Word and element location data
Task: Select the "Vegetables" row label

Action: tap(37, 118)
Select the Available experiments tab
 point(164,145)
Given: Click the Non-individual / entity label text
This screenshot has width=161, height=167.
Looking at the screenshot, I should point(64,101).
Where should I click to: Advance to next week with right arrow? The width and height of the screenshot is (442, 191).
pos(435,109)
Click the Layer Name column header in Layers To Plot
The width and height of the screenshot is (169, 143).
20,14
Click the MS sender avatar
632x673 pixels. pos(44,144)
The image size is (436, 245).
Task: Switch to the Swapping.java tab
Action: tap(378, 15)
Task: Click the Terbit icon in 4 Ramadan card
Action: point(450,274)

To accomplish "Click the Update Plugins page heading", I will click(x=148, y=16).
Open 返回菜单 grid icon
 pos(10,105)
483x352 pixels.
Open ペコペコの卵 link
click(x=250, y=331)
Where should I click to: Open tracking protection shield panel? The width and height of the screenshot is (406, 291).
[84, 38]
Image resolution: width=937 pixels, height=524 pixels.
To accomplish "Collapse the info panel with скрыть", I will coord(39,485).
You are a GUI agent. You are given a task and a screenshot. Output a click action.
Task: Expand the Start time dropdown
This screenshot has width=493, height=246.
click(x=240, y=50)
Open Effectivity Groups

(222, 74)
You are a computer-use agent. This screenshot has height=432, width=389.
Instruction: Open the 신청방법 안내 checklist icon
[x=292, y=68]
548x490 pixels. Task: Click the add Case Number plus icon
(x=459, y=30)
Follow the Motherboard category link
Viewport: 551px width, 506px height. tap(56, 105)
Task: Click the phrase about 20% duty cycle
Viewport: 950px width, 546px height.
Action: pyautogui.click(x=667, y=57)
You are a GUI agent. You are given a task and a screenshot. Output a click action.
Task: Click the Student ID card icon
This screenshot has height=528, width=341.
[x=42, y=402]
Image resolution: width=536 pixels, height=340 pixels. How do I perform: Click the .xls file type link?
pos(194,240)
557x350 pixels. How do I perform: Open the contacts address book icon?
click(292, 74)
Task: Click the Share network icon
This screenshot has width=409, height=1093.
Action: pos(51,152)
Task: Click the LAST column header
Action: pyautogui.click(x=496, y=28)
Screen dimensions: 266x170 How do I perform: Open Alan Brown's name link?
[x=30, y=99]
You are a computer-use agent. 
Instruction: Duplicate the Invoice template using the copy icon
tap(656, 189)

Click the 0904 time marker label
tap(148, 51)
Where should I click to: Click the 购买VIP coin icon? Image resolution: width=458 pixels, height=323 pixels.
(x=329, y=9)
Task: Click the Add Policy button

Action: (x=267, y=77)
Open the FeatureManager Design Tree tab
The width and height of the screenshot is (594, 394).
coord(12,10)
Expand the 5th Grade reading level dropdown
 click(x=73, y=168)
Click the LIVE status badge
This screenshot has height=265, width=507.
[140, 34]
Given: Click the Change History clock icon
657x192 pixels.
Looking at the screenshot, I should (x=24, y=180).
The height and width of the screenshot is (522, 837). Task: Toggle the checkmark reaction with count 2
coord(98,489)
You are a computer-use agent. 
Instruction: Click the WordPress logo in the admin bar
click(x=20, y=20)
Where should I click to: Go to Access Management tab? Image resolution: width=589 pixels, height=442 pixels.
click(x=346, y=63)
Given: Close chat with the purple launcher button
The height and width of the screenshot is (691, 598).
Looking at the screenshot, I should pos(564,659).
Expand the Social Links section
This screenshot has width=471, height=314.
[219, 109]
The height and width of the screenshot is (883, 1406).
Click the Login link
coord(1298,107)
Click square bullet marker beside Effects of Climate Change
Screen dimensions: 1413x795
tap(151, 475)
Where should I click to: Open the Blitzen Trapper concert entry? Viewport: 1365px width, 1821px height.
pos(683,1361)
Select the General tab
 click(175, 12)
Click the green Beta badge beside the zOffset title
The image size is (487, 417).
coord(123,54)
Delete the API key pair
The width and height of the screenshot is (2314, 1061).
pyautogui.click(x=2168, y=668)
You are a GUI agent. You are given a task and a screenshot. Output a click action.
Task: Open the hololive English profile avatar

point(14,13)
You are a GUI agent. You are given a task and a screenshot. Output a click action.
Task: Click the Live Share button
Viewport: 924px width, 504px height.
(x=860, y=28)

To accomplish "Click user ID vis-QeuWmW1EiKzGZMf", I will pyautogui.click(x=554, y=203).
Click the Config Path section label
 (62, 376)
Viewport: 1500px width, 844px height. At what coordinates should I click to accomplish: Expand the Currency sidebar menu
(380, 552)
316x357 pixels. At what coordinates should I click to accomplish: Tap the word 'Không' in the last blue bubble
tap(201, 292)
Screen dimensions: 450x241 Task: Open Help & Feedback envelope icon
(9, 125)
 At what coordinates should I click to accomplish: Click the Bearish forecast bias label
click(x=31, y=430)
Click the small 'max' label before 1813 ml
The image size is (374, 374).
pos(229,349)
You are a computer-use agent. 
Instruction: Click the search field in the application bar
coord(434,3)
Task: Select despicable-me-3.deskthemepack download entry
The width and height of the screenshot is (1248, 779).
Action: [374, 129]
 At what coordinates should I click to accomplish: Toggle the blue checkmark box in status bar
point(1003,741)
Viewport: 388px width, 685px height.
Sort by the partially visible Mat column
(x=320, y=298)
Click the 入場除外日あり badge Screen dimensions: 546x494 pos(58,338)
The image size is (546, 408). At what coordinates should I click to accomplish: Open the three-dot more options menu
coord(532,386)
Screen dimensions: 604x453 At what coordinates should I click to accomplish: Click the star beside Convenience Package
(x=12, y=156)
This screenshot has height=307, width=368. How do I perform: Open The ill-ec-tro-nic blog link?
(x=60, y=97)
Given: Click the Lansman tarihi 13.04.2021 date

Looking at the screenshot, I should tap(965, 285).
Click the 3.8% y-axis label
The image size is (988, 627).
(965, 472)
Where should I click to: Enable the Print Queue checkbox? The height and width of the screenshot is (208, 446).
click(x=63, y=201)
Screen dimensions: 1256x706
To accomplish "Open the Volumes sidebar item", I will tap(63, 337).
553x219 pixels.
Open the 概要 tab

**Work to complete**
How many lines in the rows above contain the word "status", matching case? Give only the number.

**Task solution**
2